I have also been reading and re-reading two other books:  reading David Tyack’s 1967 historical work, Turning Points in American Educational History, and re-reading passages of John Dewey’s ultra-classic 1915 work Democracy and Education.  These two works, taken together with The Dreamkeepers, form a triumvirate of approaches that I want to ensure, for the rest of my career, that I’m always in touch with.  Let me explain what they are and why they’re important.
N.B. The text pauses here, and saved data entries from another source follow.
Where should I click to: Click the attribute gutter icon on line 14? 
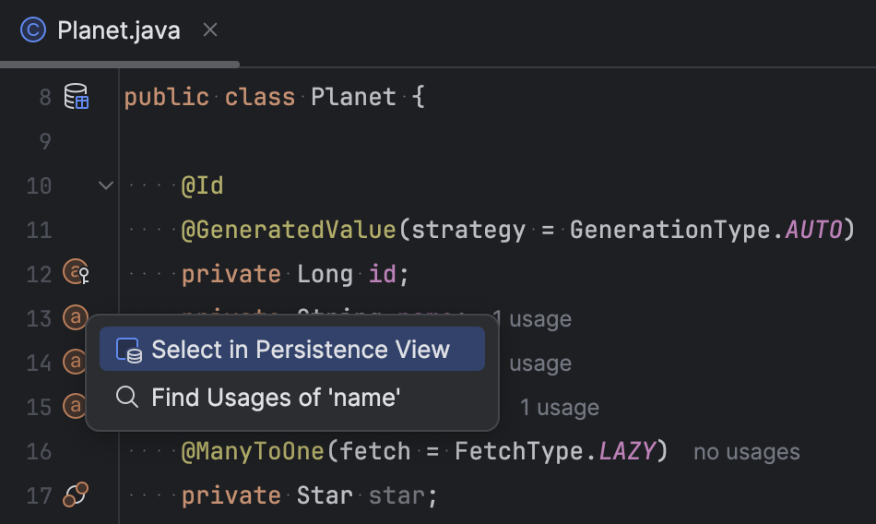(x=75, y=362)
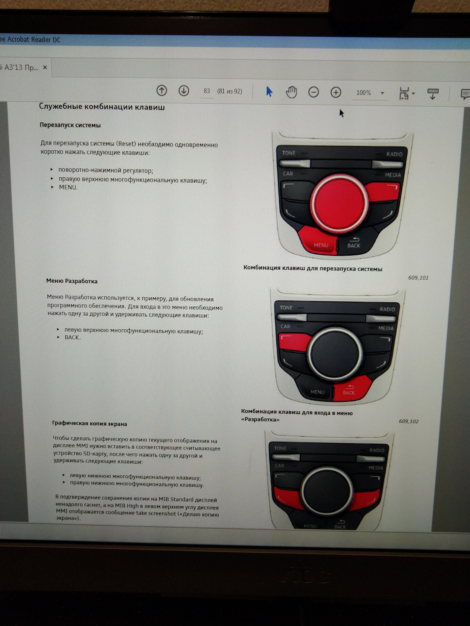Zoom out using the minus icon

[313, 93]
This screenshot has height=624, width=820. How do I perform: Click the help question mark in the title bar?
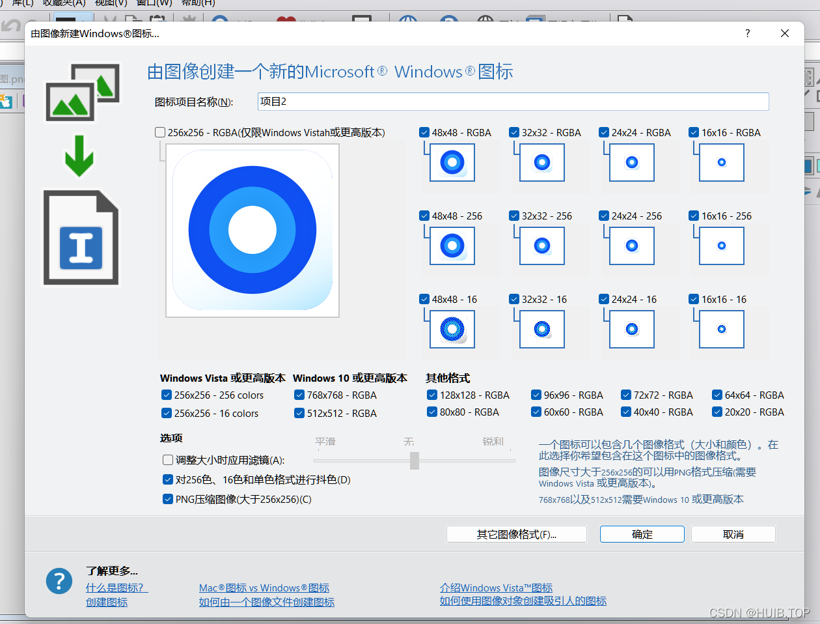(747, 33)
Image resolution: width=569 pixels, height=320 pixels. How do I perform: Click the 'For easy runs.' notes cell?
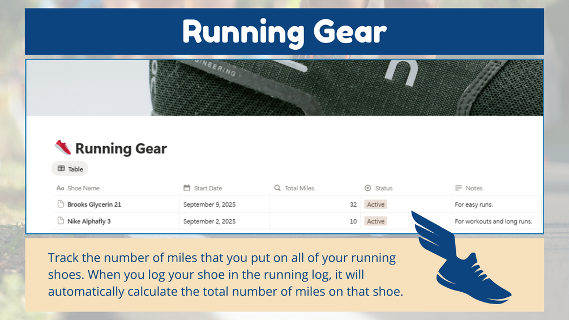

First, Ladson-Billings’ book represents research — specifically, research into practice.  While a lot of research can be pretty dry and surprisingly inconclusive, I still think it’s important for practitioners.  The whole idea is that it teaches us what works.  Ladson-Billings’ book is a perfect example: she takes you inside the classrooms and the minds of great teachers, contextualizes their work in research and theory, and lets the findings speak for themselves.  There’s always a little bit of incredulity in the ones — like The Dreamkeepers — that center especially high achievement.  There’s always the whiff of the superteacher who works all the time, the particularly supportive administrator, the discrepancies among local contexts (the old “that would never work in my district”), the new, novel techniques that seem suspiciously like shortcuts.  At its worst, these books seem to advocate some sort of cure-all.  But done well — like The Dreamkeepers — you avoid hagiography or product-pushing, and you walk away really feeling like you have a fuller understanding of what creates successful conditions.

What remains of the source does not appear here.